Fig. 263.—Flake, chipped for scraper.

Frequently the large flat spalls knocked from blocks or chunks of flint in shaping them, or in obtaining pieces to work, are of such form that very little additional labor converts them into serviceable scrapers, knives, spears, or arrows. A number of such pieces are found in the collection. These, however, are not considered in the flakes now to be described:

A. Edges bluntly chipped (from the concave side) for use as scrapers. They may or may not have notches for attachment to a handle. An example from Kanawha valley, West Virginia, is shown in [figure 263]. Others come from southwestern Arkansas; Kanawha valley; Miami and Scioto valleys, and central Ohio.

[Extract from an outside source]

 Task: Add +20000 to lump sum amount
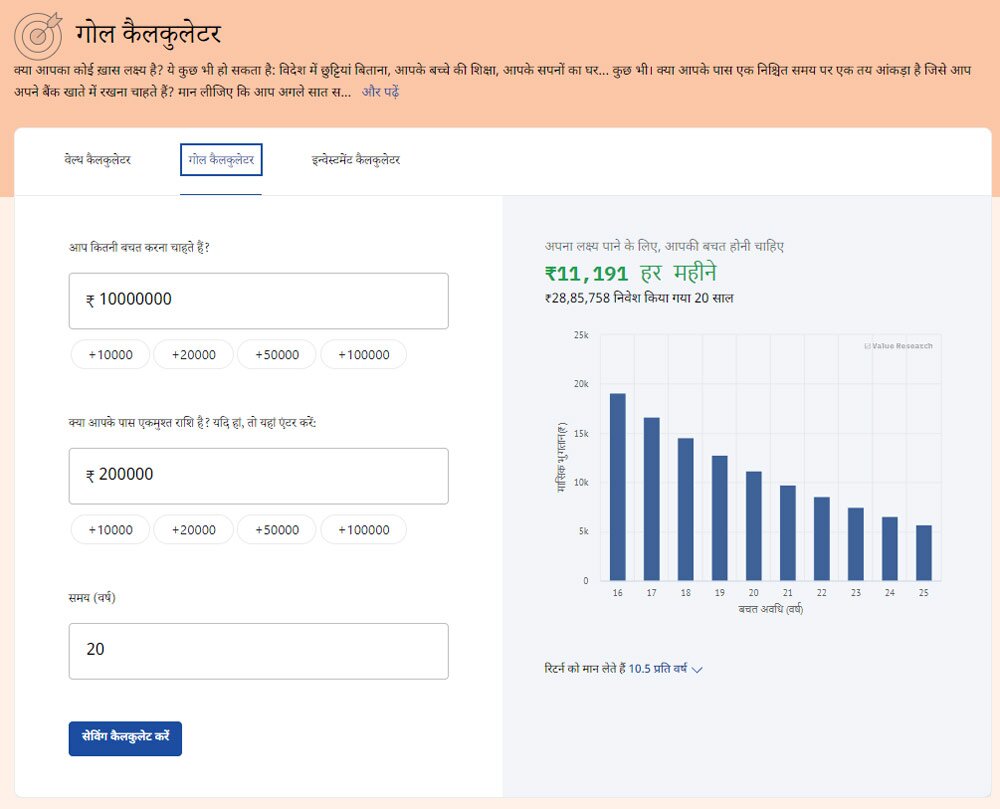pos(193,530)
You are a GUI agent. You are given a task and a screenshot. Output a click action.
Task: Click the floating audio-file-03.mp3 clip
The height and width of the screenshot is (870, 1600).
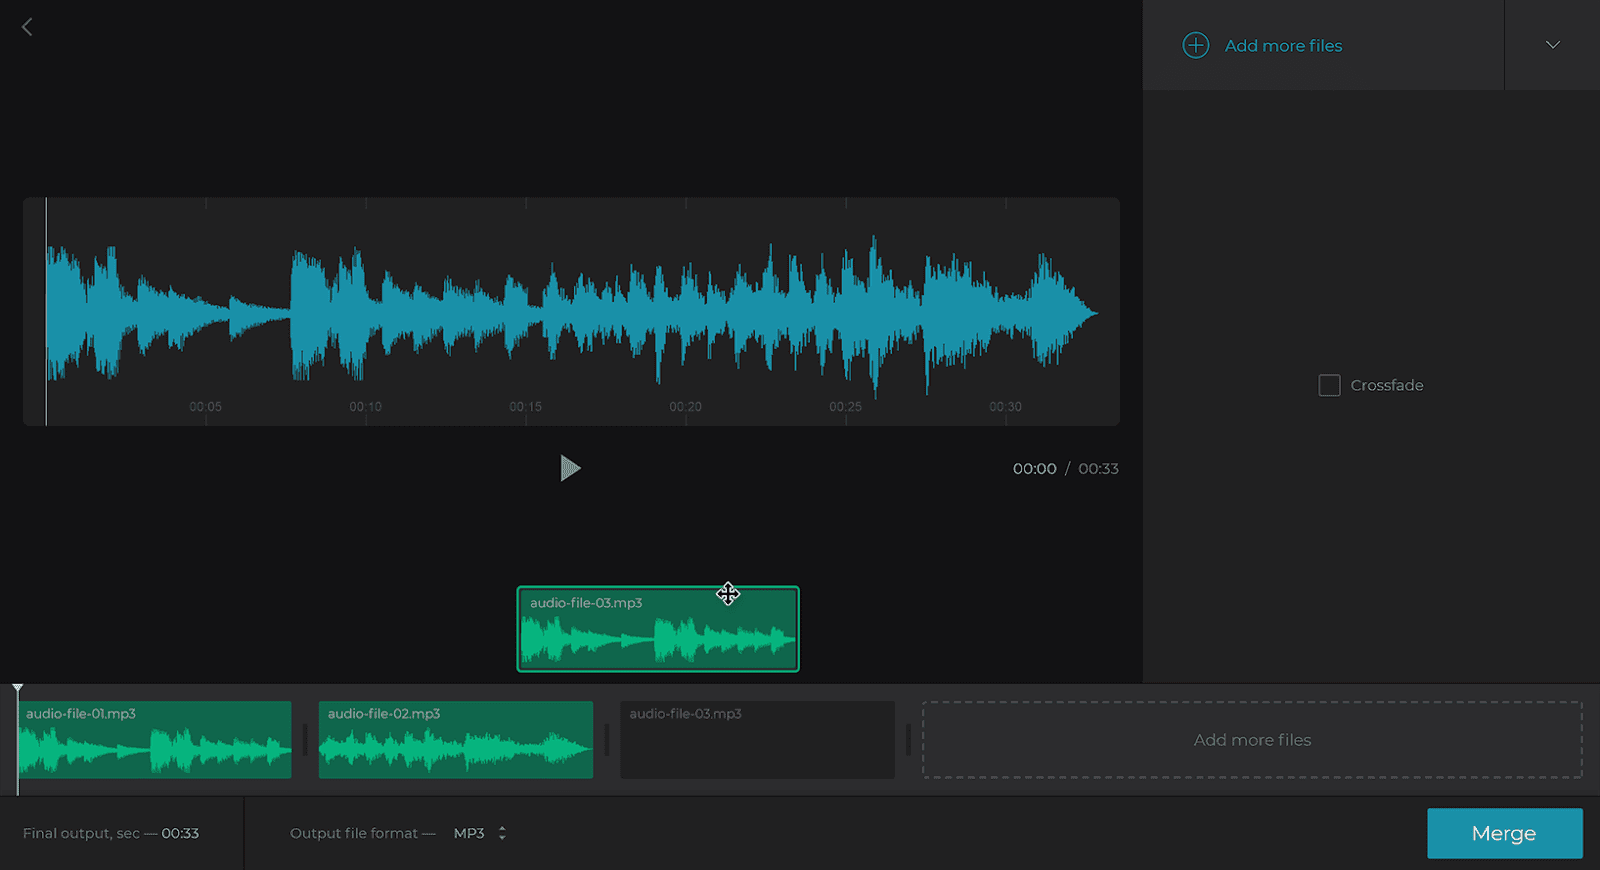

B. Trimmed only enough to give a general leaf shape, the faces being left unchanged; for use as knives or arrowheads, most of them being exceedingly small; notched, or with continuous edges. This form is represented by the specimen from Licking county, Ohio, illustrated in [figure 264]. It is found in central Ohio; northeastern Arkansas; Coosa valley, Alabama; eastern Tennessee; and western North Carolina.

Fig. 264.—Flake, chipped for knife or arrow head.

Fig. 265.—Flake, slender, probably for lancet.

C. Long, slender, with three or four facets on one face, caused by others having been struck off above. The edges are as keen as broken glass, and the points are usually quite sharp. In a great many the points have been worked off by fine, secondary chipping. When this is done, it is always at the end which was struck in knocking off the flake. In some cases it may be due to the shattering effects of the blow; but in many specimens the evidence is plain that it was done afterward for the purpose of making a sharper point. Some flakes of this kind have notches for attachment to a shaft, probably for arrows; such specimens, however, are without the secondary chipping, and the notches are at the end opposite the one struck.

A good example, shown in [figure 265], is from Kanawha valley, and there are others from the same locality, as well as from Miami valley, Ohio; and Union county, Mississippi.